LISTED RECORDS below:
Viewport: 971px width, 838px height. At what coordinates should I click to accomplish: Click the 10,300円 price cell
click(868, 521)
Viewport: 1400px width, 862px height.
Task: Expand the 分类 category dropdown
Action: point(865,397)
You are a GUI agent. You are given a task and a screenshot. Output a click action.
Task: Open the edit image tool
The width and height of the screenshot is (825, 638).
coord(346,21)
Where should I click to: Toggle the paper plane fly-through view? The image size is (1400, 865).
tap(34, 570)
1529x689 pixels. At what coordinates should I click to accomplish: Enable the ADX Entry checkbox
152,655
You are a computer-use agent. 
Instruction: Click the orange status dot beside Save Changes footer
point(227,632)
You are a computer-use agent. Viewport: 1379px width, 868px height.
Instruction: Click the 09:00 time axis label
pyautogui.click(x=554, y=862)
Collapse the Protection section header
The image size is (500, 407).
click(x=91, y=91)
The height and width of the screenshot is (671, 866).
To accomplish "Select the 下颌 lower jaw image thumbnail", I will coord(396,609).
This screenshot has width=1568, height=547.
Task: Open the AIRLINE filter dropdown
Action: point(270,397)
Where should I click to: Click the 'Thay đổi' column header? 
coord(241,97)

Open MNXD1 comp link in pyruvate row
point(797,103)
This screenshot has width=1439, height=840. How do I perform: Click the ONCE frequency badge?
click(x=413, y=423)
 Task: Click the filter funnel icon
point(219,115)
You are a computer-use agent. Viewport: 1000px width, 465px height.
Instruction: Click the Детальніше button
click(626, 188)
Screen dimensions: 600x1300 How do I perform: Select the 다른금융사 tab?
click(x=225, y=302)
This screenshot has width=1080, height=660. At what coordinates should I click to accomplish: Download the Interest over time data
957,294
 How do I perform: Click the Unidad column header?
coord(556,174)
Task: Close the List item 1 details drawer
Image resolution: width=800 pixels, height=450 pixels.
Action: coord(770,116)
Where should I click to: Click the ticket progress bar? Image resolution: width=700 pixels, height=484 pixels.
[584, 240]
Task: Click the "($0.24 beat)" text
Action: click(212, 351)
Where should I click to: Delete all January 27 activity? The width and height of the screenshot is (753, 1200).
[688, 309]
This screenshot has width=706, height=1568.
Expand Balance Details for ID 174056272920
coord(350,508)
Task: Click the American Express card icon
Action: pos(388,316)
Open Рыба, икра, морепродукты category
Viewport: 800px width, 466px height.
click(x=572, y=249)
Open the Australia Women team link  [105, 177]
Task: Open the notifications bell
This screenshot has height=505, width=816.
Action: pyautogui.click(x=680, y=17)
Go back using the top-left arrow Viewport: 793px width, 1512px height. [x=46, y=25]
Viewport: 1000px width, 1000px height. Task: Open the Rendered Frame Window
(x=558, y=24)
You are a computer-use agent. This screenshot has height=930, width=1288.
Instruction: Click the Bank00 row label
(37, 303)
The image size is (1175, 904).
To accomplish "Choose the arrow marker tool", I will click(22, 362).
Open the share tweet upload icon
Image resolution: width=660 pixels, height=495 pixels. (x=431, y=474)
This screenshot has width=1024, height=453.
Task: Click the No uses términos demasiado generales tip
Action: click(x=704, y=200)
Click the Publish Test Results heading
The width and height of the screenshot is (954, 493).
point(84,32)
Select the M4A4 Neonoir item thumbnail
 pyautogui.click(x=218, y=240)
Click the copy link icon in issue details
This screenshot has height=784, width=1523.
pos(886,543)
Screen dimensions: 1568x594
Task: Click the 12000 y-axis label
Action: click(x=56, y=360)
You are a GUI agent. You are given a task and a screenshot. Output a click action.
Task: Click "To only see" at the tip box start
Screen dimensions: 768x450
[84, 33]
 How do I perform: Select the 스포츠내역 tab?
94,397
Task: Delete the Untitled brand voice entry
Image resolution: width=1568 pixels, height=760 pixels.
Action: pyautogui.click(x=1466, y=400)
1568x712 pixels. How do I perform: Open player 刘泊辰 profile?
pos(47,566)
End of LISTED RECORDS.
**PROBLEM DETAILS:**
Repeat, exactly as they stand above, the lines from the line with "Task: Open the notifications bell" to the line with "The image size is (1175, 904).", both lines included.

**RESULT OF THE TASK:**
Task: Open the notifications bell
This screenshot has height=505, width=816.
Action: pyautogui.click(x=680, y=17)
Go back using the top-left arrow Viewport: 793px width, 1512px height. [x=46, y=25]
Viewport: 1000px width, 1000px height. Task: Open the Rendered Frame Window
(x=558, y=24)
You are a computer-use agent. This screenshot has height=930, width=1288.
Instruction: Click the Bank00 row label
(37, 303)
The image size is (1175, 904).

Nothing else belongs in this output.